Celle/Gelsenkirchen. . Er machte ein Einser-Abitur und studierte Medizin, dann reiste Anil O. nach Syrien und schloss sich dem IS an. Heute ist er ein Kronzeuge.

Der Mann, der einst den Staat gehasst hat, ist nun auf dessen Schutz angewiesen. Woche für Woche steht Anil O. vor dem Oberlandesgericht in Celle, er trägt eine blonde Perücke, eine runde Hornbrille, ein blaues Jackett, Schal. Sein Rücken sieht von hinten aus wie ein Brett, die Arme hält er abgewinkelt, als trage er unter der Kleidung einen Schutz. Der gebürtige Gelsenkirchener wird bedroht, er befindet sich im Zeugenschutzprogramm, lebt an einem geheimen Ort. Drei Personenschützer verfolgen ihn auf Schritt und Tritt.

Es ist kein leichter Auftritt für den 24-Jährigen. Etwas mehr als eine Armlänge entfernt sitzen der Hildesheimer Prediger Ahmad Abdulaziz Abdullah A., genannt Abu Walaa. Daneben Hasan C., Boban S. und zwei weitere Angeklagte, ehemalige Glaubensbrüder von Anil O.. Sie sitzen hinter einer Wand aus Panzerglas, doch ihre Blicke sind bohrend, zuweilen verächtlich.

Der Zeuge gilt in der Szene als Verräter

Abu Walla, hier bei dem Prozess in Celle im September.
Abu Walla, hier bei dem Prozess in Celle im September.

Die Bundesanwaltschaft ist überzeugt, dass Abu Walaa der Kopf eines Netzwerks ist, das junge Männer wie Anil O. radikalisierte, sie hält ihn für den „IS-Repräsentanten“ in Deutschland. Auch der Attentäter vom Berliner Breitscheidplatz, Anis Amri, soll Kontakt zum Netzwerk gehabt haben.
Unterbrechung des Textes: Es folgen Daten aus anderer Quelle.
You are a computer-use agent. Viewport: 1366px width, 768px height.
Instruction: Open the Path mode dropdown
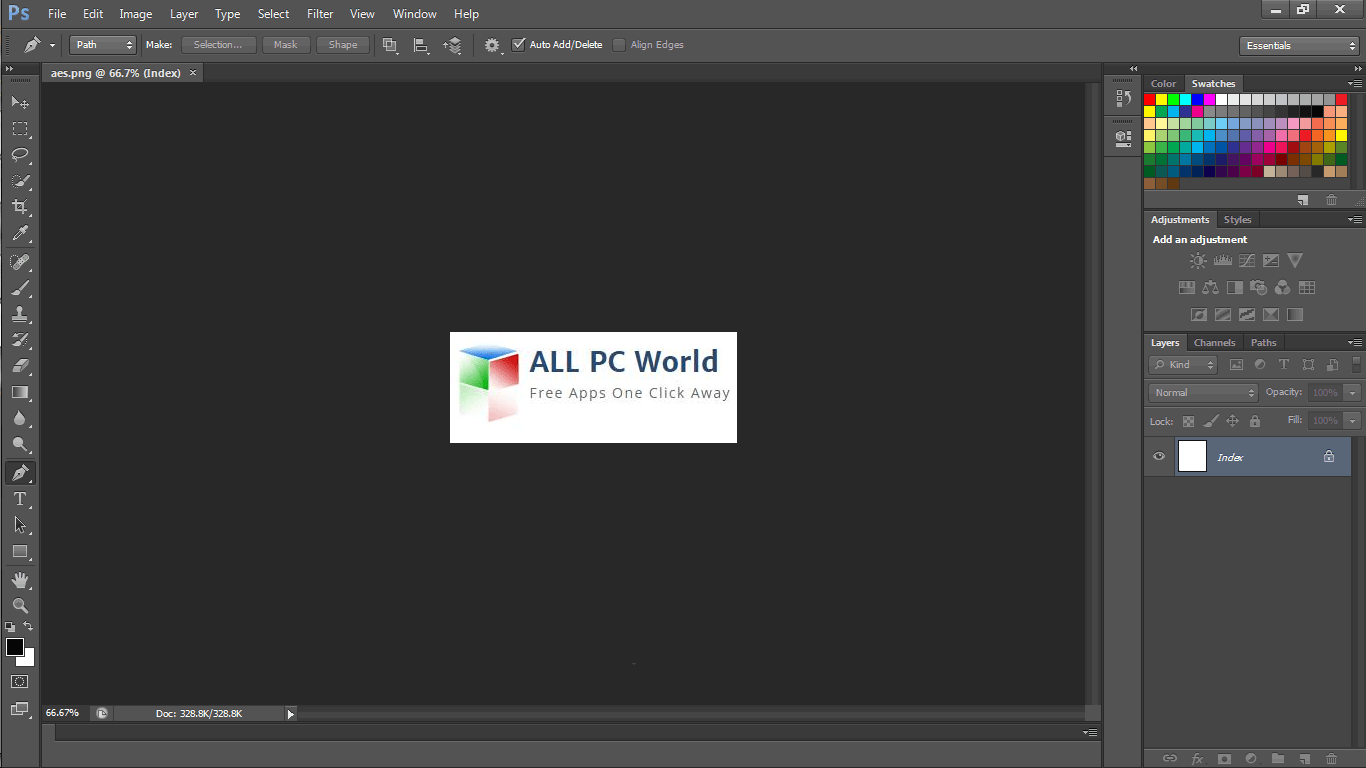(101, 44)
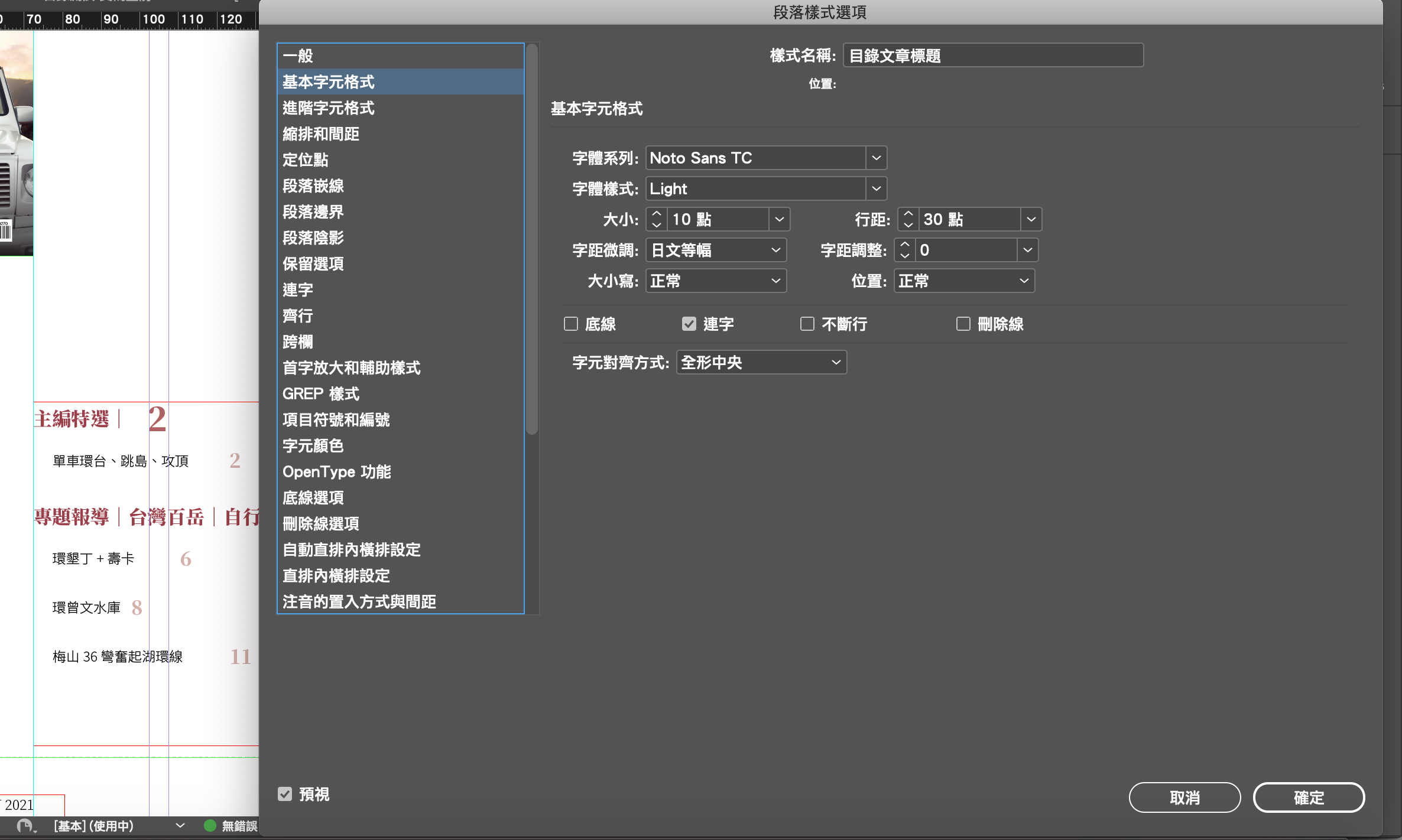1402x840 pixels.
Task: Click the font size stepper arrows
Action: click(656, 219)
Die Aussage des Syrien-Rückkehrers Anil O. hat maßgeblich dazu beigetragen, dass sich die Männer unter anderem wegen Mitgliedschaft und Unterstützung der Terrormiliz Islamischer Staat verantworten müssen. In der Szene gilt er als Verräter.

Es ist auch nicht leicht für die Richter: Sie müssen in dem derzeit wohl wichtigsten deutschen Terrorverfahren darüber entscheiden, wie glaubwürdig Anil O. ist. Als Kronzeuge kann er einzigartige Einblicke in eine Szene geben, zu der die Ermittler nur schwer Zutritt haben. Weil er auspackte, erhielt er im vorigen Jahr eine milde Strafe vor dem Oberlandesgericht Düsseldorf: zwei Jahre auf Bewährung. Informationen gegen Straferlass? Was sind die wahren Motive von Anil O.?

Der Deutschtürke wächst mit zwei Brüdern in Gelsenkirchen auf. Weder sein Vater noch seine Mutter hätten zuhause gebetet oder seien regelmäßig in die Moschee gegangen, erzählt er vor Gericht. Zu seinem Vater hat er ein angespanntes Verhältnis, mehrere Jahre sitzt dieser wegen verschiedener Delikte in Haft. Als Anil O. mit etwa 16 Jahren seine jetzige Frau kennenlernt, sind seine Eltern gegen die Beziehung. Als er 18 Jahre ist, heiraten sie trotzdem, bekommen einen Sohn. Er nimmt sich eine zweite Frau nach islamischen Recht, doch die Dreier-Beziehung gestaltet sich schwierig, die Ehe wird geschieden. Trotz der familiären Probleme ist er ein herausragender Schüler. Sein Abitur am Grillo-Gymnasium schließt Anil O. 2014 mit 1,0 ab. Er träumt von einer Karriere als Arzt.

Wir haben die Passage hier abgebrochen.